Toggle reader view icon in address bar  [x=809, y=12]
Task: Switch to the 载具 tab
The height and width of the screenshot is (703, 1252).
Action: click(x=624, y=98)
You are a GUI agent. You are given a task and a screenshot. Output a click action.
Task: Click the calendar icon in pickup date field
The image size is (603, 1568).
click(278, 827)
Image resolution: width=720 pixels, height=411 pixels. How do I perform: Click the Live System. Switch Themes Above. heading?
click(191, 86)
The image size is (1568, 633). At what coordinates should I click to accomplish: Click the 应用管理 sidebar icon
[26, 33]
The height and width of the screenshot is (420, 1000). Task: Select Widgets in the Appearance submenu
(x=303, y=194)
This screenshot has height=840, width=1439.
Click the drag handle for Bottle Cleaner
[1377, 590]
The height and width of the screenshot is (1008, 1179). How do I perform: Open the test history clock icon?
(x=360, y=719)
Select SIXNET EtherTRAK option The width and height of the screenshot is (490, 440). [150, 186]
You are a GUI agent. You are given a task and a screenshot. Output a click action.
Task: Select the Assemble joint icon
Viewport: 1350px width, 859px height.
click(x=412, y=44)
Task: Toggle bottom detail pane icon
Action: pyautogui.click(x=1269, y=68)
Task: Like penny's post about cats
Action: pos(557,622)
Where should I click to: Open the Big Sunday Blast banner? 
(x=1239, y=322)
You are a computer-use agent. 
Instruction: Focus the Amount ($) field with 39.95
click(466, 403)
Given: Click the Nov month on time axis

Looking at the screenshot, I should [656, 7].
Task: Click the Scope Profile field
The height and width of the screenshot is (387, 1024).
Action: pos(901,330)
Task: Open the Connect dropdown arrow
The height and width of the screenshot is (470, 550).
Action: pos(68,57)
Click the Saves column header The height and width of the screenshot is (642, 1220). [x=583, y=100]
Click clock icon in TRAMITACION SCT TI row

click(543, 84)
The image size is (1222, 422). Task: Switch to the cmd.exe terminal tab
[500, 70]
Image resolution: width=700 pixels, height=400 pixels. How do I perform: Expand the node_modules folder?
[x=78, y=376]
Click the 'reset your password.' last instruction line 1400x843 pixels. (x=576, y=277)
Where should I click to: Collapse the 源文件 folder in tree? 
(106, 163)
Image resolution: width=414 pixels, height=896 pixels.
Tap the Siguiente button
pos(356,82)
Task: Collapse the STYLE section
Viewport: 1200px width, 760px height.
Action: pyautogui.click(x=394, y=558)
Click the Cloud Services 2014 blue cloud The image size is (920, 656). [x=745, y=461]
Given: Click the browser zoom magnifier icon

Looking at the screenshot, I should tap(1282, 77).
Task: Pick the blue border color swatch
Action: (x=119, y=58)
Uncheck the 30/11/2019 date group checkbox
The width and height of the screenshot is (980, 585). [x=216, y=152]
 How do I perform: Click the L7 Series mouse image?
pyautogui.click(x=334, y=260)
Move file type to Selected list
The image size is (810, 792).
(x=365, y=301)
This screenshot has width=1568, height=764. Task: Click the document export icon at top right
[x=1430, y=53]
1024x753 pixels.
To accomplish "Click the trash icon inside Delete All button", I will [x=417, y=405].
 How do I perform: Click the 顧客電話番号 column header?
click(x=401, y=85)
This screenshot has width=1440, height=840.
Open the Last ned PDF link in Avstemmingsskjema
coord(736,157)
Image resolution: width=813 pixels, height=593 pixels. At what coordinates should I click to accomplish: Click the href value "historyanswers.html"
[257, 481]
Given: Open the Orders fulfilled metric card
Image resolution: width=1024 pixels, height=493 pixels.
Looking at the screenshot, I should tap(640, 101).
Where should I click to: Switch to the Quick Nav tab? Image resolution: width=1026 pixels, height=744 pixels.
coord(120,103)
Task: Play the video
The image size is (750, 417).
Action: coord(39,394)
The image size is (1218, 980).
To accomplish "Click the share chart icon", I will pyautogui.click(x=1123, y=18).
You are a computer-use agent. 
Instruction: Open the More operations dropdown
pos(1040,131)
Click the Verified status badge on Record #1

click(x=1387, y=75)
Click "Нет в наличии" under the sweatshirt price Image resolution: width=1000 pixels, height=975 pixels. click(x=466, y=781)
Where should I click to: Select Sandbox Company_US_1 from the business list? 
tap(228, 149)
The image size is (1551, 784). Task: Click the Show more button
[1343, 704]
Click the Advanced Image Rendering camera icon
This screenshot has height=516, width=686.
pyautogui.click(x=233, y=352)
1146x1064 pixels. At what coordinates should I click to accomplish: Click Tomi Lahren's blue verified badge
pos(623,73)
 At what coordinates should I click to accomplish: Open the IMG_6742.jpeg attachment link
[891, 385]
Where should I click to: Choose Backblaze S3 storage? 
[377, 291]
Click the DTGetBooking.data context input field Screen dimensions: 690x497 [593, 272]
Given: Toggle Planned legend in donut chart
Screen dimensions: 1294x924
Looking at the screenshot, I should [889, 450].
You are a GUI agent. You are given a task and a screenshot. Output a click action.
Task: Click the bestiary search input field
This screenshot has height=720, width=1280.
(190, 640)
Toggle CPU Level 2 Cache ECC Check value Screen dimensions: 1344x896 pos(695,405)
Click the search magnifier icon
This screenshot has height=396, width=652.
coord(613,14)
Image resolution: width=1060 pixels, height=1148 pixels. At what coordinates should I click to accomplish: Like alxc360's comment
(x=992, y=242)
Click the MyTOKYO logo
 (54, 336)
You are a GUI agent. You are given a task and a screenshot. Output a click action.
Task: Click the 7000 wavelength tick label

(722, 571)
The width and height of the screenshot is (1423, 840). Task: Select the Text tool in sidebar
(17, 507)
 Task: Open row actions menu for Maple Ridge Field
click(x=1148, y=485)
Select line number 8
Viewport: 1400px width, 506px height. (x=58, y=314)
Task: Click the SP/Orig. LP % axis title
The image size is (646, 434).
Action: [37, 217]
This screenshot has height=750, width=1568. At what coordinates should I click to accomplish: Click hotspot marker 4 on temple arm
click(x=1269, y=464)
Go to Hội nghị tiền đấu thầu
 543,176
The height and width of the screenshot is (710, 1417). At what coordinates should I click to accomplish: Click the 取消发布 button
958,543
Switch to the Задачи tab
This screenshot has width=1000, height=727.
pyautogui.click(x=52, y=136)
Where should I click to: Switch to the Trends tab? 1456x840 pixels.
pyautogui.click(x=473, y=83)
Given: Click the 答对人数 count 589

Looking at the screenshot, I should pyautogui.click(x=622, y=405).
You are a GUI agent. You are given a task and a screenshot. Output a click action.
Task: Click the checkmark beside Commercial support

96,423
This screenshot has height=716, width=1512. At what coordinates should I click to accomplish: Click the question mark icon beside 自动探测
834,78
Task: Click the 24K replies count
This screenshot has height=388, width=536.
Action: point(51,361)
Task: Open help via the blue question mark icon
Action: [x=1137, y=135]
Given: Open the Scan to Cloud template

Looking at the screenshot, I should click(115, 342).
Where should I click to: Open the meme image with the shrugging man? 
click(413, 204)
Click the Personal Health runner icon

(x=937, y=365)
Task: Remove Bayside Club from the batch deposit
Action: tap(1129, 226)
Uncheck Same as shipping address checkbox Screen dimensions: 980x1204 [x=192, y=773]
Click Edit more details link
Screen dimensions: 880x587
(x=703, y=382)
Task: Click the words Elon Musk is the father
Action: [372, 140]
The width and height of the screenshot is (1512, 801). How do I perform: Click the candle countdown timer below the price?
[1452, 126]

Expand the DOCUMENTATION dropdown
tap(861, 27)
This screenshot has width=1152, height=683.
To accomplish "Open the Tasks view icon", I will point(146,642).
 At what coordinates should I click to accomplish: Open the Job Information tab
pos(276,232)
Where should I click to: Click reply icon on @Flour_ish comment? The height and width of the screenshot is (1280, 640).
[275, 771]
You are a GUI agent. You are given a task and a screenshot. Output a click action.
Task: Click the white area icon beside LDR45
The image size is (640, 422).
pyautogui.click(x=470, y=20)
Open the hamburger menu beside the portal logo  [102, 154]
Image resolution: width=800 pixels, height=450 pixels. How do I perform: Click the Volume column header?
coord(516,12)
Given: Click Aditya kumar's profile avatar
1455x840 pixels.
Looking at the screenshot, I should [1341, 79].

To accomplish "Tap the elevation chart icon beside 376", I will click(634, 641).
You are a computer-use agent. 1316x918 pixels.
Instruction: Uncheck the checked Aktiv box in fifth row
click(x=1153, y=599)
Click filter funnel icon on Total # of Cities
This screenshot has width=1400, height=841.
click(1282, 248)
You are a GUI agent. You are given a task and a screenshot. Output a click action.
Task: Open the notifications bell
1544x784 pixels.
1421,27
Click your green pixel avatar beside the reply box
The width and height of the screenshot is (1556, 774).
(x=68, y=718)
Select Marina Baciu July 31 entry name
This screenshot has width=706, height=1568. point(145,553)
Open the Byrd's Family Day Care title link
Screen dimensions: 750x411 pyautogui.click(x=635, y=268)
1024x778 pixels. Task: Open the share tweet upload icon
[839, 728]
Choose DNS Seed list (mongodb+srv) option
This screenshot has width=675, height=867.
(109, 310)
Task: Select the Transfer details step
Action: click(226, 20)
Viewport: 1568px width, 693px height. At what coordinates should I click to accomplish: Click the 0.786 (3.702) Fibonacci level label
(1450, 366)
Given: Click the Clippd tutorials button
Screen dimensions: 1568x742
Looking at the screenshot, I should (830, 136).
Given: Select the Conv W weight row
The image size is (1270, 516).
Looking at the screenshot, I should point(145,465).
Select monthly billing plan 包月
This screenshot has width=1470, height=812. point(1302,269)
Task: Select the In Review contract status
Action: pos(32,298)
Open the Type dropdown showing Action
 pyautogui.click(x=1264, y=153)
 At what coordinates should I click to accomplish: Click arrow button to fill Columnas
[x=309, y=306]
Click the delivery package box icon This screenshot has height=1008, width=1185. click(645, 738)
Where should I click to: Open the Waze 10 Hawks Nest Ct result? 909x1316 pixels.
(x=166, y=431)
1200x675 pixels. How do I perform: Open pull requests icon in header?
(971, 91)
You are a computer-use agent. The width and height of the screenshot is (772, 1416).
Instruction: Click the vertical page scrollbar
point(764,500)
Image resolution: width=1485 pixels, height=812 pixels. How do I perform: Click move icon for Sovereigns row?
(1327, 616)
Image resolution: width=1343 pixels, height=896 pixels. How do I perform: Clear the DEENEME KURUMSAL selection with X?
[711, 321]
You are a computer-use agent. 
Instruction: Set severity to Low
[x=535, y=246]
....
▶ BRIEF
Recast the record lines between the line containing "Click Edit more details link" and the line containing "pos(276,232)", inclusive, as a Markdown table with the columns Row and Line. Number each row and leave out blank lines.

▶ RESPONSE TO THE TASK
| Row | Line |
|---|---|
| 1 | Click Edit more details link |
| 2 | Screen dimensions: 880x587 |
| 3 | (x=703, y=382) |
| 4 | Task: Click the words Elon Musk is the father |
| 5 | Action: [372, 140] |
| 6 | The width and height of the screenshot is (1512, 801). How do I perform: Click the candle countdown timer below the price? |
| 7 | [1452, 126] |
| 8 | Expand the DOCUMENTATION dropdown |
| 9 | tap(861, 27) |
| 10 | This screenshot has width=1152, height=683. |
| 11 | To accomplish "Open the Tasks view icon", I will point(146,642). |
| 12 |  At what coordinates should I click to accomplish: Open the Job Information tab |
| 13 | pos(276,232) |